WHAT IS NEEDED:
Format the records as a numbered list, from their first line through the line containing "coord(883,426)", and leave out any blank lines.

DATA EXTRACT:
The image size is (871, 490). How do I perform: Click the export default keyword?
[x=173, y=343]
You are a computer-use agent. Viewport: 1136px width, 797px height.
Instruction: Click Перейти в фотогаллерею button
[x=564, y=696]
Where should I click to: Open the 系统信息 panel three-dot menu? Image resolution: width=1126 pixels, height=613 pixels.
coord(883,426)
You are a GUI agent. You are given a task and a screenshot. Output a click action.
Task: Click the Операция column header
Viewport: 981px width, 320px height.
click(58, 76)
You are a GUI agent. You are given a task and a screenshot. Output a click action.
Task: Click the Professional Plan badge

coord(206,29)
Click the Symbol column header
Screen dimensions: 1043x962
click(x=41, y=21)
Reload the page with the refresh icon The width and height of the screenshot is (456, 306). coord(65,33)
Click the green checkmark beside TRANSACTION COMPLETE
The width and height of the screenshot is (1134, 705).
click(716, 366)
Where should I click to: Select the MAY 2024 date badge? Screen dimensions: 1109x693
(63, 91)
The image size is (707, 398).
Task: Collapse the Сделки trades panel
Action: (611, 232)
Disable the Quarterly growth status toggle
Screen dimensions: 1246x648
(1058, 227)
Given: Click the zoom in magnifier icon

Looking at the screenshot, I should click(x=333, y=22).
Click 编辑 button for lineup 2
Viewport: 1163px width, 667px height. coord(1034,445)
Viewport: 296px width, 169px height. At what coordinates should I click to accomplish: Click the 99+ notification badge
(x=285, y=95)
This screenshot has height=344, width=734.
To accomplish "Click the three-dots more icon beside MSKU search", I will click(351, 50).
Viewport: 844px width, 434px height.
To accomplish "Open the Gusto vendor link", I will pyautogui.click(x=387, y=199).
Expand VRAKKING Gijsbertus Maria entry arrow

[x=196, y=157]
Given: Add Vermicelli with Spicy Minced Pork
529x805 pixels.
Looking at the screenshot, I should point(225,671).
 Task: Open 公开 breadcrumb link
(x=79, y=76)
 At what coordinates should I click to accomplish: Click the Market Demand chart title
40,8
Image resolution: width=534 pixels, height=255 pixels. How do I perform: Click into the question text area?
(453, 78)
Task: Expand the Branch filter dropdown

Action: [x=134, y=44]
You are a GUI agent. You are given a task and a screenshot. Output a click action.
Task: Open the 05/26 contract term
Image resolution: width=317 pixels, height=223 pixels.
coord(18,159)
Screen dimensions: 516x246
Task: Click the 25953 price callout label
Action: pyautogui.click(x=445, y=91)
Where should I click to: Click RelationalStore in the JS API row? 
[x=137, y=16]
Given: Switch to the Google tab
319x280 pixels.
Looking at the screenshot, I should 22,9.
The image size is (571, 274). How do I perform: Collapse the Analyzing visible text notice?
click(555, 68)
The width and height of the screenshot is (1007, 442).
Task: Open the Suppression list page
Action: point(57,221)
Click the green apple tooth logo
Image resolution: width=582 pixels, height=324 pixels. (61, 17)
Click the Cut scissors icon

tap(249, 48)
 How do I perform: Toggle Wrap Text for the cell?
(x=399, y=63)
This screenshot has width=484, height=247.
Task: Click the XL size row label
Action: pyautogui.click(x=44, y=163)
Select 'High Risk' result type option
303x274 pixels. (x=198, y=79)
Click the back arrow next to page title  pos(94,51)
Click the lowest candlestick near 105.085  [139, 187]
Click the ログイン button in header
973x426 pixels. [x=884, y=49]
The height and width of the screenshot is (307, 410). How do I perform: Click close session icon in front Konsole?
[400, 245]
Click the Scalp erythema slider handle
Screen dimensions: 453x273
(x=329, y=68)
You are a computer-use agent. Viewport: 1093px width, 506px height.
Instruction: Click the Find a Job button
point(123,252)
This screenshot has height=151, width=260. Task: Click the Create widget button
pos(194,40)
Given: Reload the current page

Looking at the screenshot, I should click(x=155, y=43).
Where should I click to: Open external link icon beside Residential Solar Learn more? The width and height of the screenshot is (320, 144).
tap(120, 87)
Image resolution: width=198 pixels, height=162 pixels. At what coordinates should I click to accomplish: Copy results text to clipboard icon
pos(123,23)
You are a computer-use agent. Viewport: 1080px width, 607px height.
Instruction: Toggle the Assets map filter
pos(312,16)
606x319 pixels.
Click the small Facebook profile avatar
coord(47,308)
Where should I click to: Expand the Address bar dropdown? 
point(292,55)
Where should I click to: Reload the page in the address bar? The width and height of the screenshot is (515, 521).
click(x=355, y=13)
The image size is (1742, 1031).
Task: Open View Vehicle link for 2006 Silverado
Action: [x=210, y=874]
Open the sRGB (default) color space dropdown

SOLUTION FOR THIS EXERCISE:
1. The image size is (871, 490). How do I perform: Click the export default keyword?
2. [x=173, y=343]
3. You are a computer-use agent. Viewport: 1136px width, 797px height.
4. Instruction: Click Перейти в фотогаллерею button
5. [x=564, y=696]
6. Where should I click to: Open the 系统信息 panel three-dot menu? Image resolution: width=1126 pixels, height=613 pixels.
7. coord(883,426)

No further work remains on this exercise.